[Technology Report]
Match Multicore With Multiprogramming
Multiple cores deliver performance with lower power requirements, but processors can’t contribute much if they’re idle.
William Wong
ED Online ID #21341
June 25, 2009
Copyright © 2006 Penton Media, Inc., All rights reserved. Printing of this document is for personal use only.
Reprints
Across the embedded landscape, the design credo has become
“more cores.” However, challenges remain when it comes to the
software side. Some hardware architectures can deliver dozens of
cores, while others hit thousands of cores. Unfortunately, applications
don’t always port easily across different architectures.
For the low end of the embedded space, single-core solutions
will remain. It’s still possible to move up the power and performance
curve by moving to faster or wider processors. At the high
end, though, multiple cores is the way to go.
This is why double-precision floating point crops up often and
the reason these solutions often wind up in supercomputers. In
fact, desktop and rack-mount systems like ones from Nvidia bring
this level of processing power to the masses (see “Standard GPU
Cluster Provides High Performance In The Mid-Range”).
Another matter that crops up when discussing software and
multicore architectures is virtualization. Not all multicore platforms
support virtualization, but it opens up opportunities. And
while it does make hardware design more challenging, it typically
simplifies software and application management.
SMP SERVERS
The Xeon Nehalem-EX is the top-of-the-line octal core symmetrical
multiprocessing (SMP) platform from Intel. Multichip
solutions like an eight-chip, 64-core system utilize the highspeed
QuickPath point-to-point interconnect to link processor and
peripheral controllers together (Fig. 1).
This architecture will be familiar to those using AMD’s Opteron
processors with HyperTransport links. In both cases, the simplest
configuration is a single processor linked to a single peripheral
controller by a single high-speed link.
Both vendors implement a form of cache-coherent, non-uniform
memory access (ccNUMA) in addition to a distributed memory
subsystem. Each processor chip has its own memory controllers
plus L1, L2, and L3 caches. Any chip can access memory in
any other chip by using the high-speed links. Of course, data that’s
further from the requester will take more time to access.

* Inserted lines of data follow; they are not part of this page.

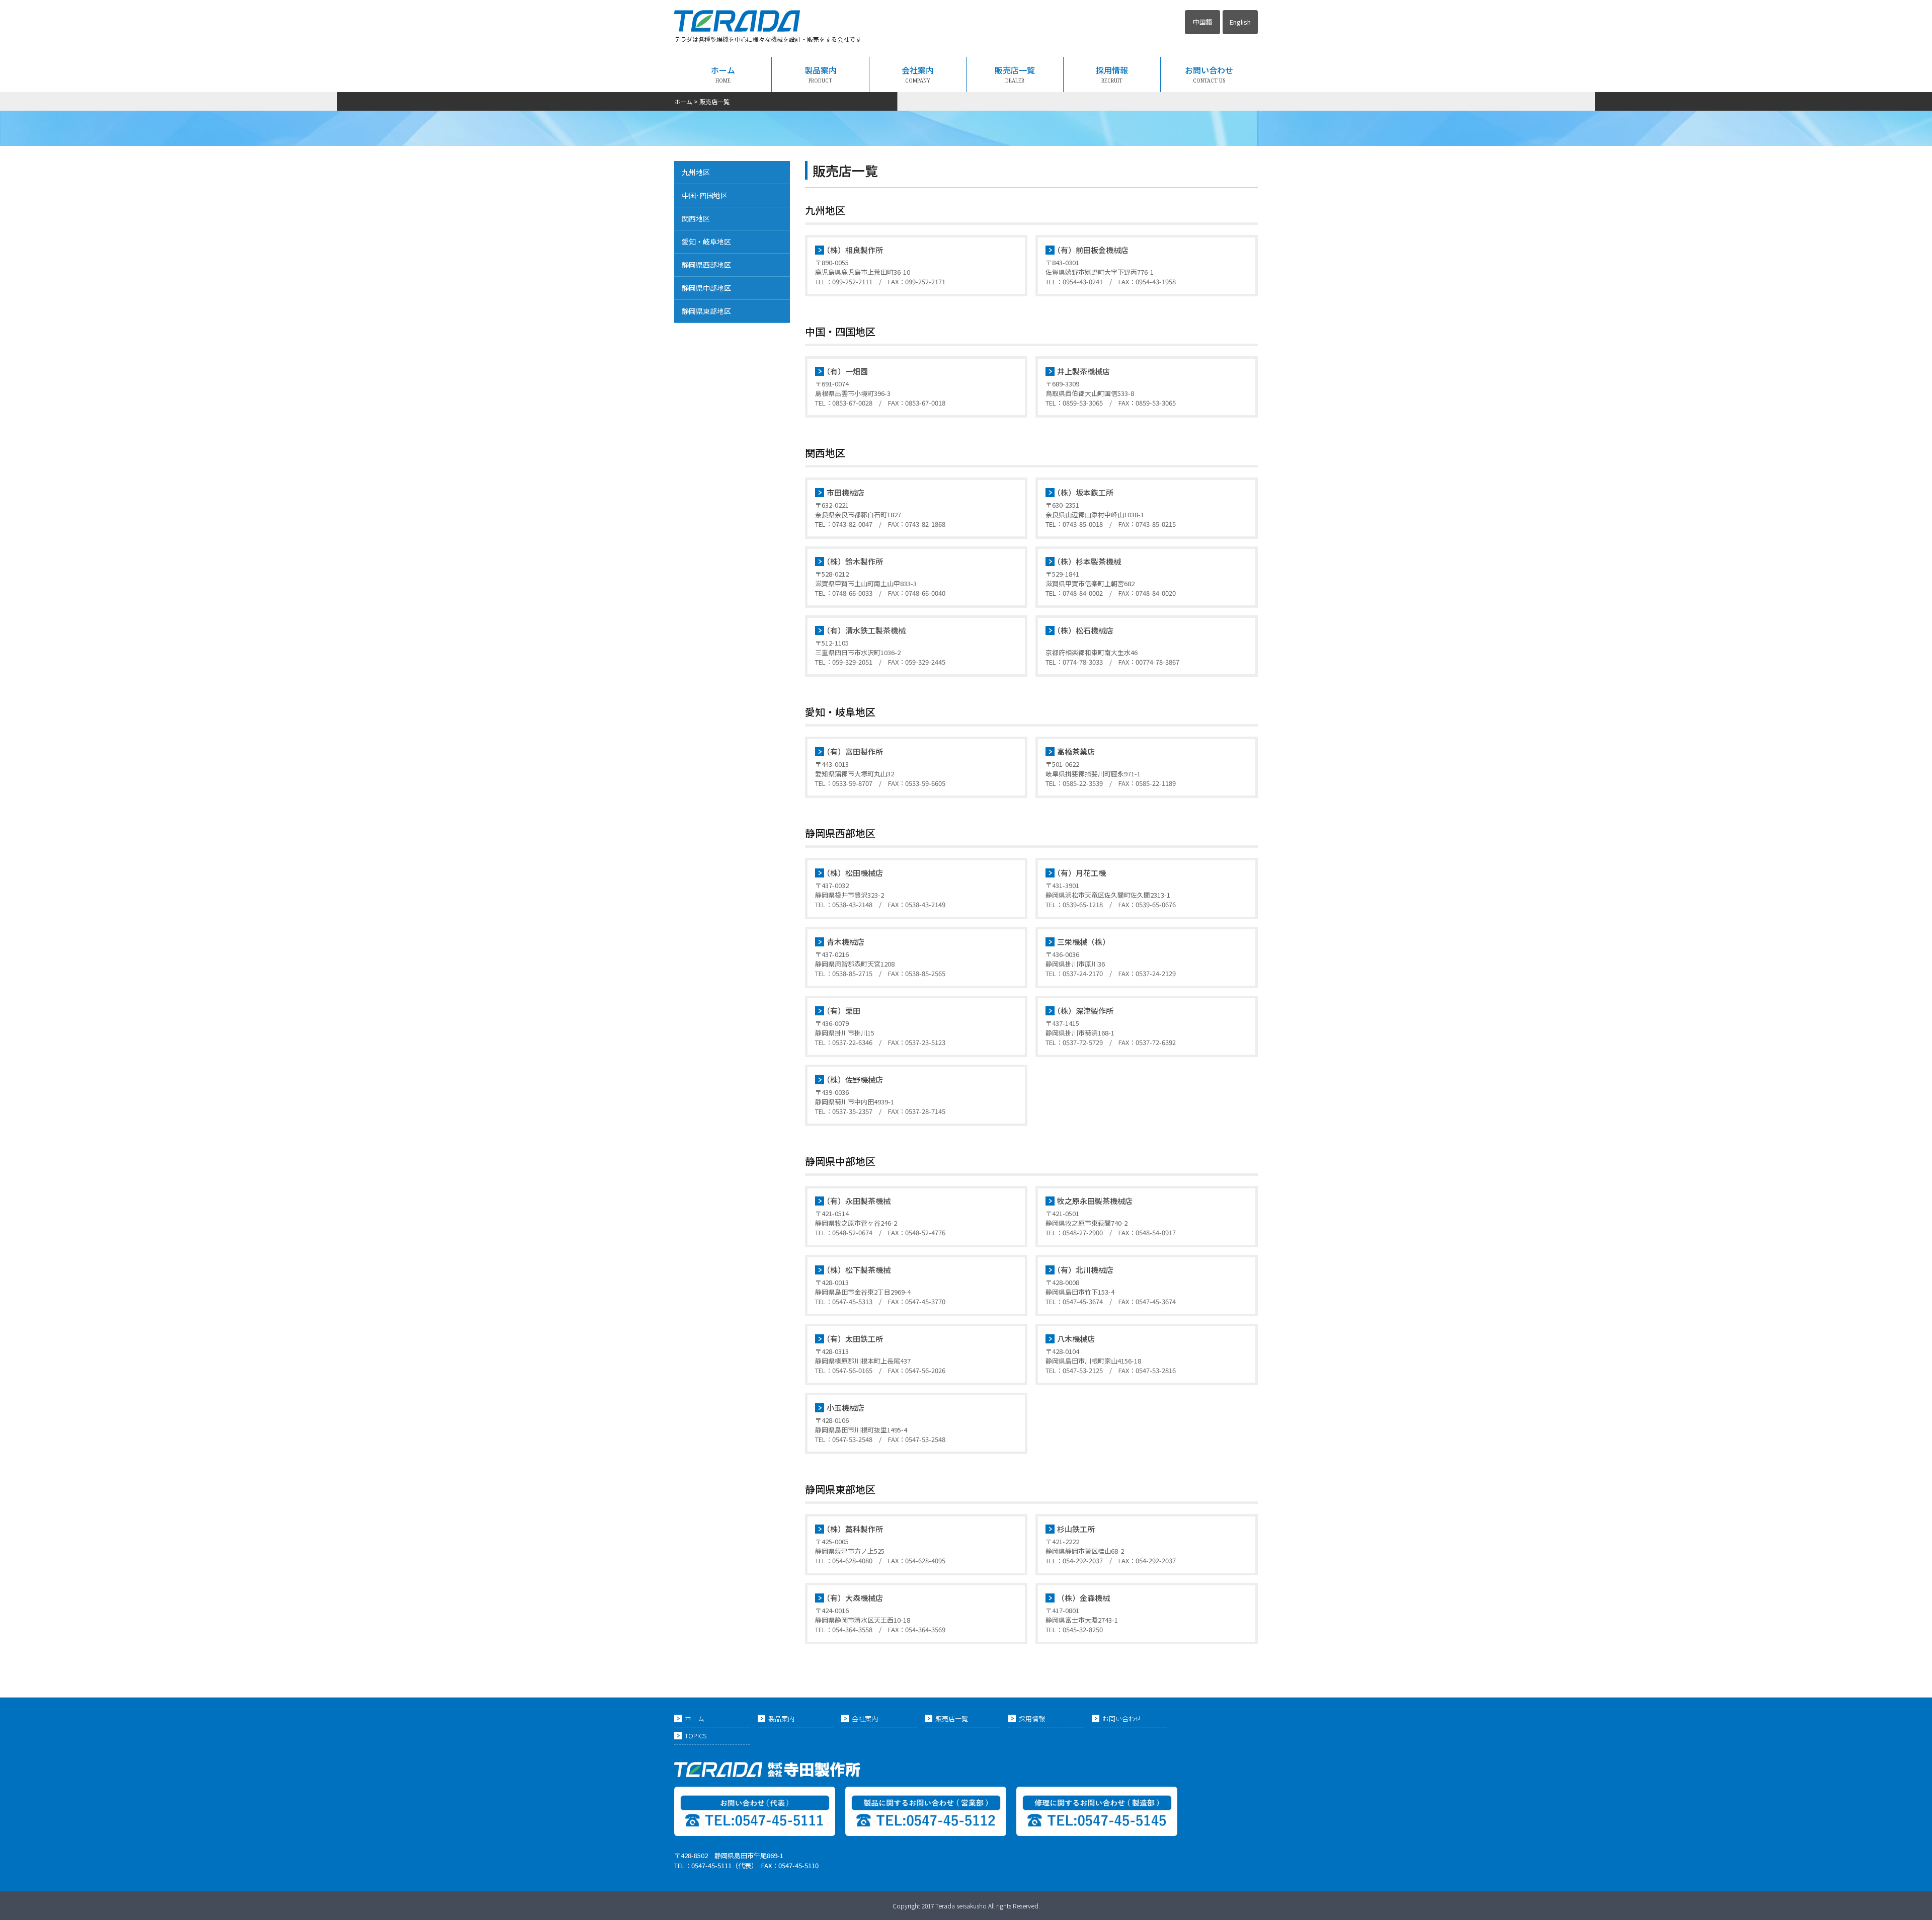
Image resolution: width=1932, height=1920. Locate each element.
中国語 (1203, 22)
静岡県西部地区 (706, 265)
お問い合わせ (1209, 74)
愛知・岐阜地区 (706, 241)
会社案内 (918, 74)
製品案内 (820, 74)
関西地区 (696, 218)
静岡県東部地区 (706, 311)
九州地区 (696, 172)
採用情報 (1112, 74)
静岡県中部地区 (706, 288)
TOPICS (695, 1735)
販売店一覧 (1015, 74)
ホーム (723, 74)
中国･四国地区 (705, 195)
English (1240, 22)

These high-speed links are also used on consumer devices, but
a single link to an I/O hub is usually all that is necessary. On the
other hand, servers generate significant traffic between processor
chips for shared memory access. Chip-to-chip traffic and cache
management is critical to efficient operation.
One of the key features in AMD’s new Istanbul Opteron, HT
Assist, optimizes the memory request and response process to
minimize the number of transactions involved, freeing up bandwidth
for other traffic (Fig. 2). HT Assist actually tracks data
movement among cores and caches, allowing a request to be serviced
by the nearest core with the required data.
The worst-case scenario is when data must be accessed from
off-chip memory by the chip that owns that memory space. The
best-case scenario is finding the data in the cache of the chip running
the thread needing the data. Intermediate scenarios will have
cores getting the data from an adjacent chip’s cache.
The system becomes more complex when virtualization and
caches are brought into play, leading to variable latency for data
that’s hard to determine. This can be an issue in deterministic
embedded applications, but is less so in most server applications
where speed is desired over fine-grain determinism.
Programmers now seek these platforms because they greatly
simplify the programming task. Likewise, applications can exploit
the growing number of cores, assuming the application can utilize
enough threads efficiently.
Efficient use of multicore systems isn’t as easy at it might look.
Cache size and locality of reference within an application’s working
data set can affect how well a particular algorithm will run.
AMP APPLICATION PROCESSORS
Symmetric-processing (SMP) architectures come in handy for
many embedded applications, but asymmetrical multiprocessing
(AMP) can also be useful for other applications. AMP configurations
show up in a number of guises, from Texas Instruments’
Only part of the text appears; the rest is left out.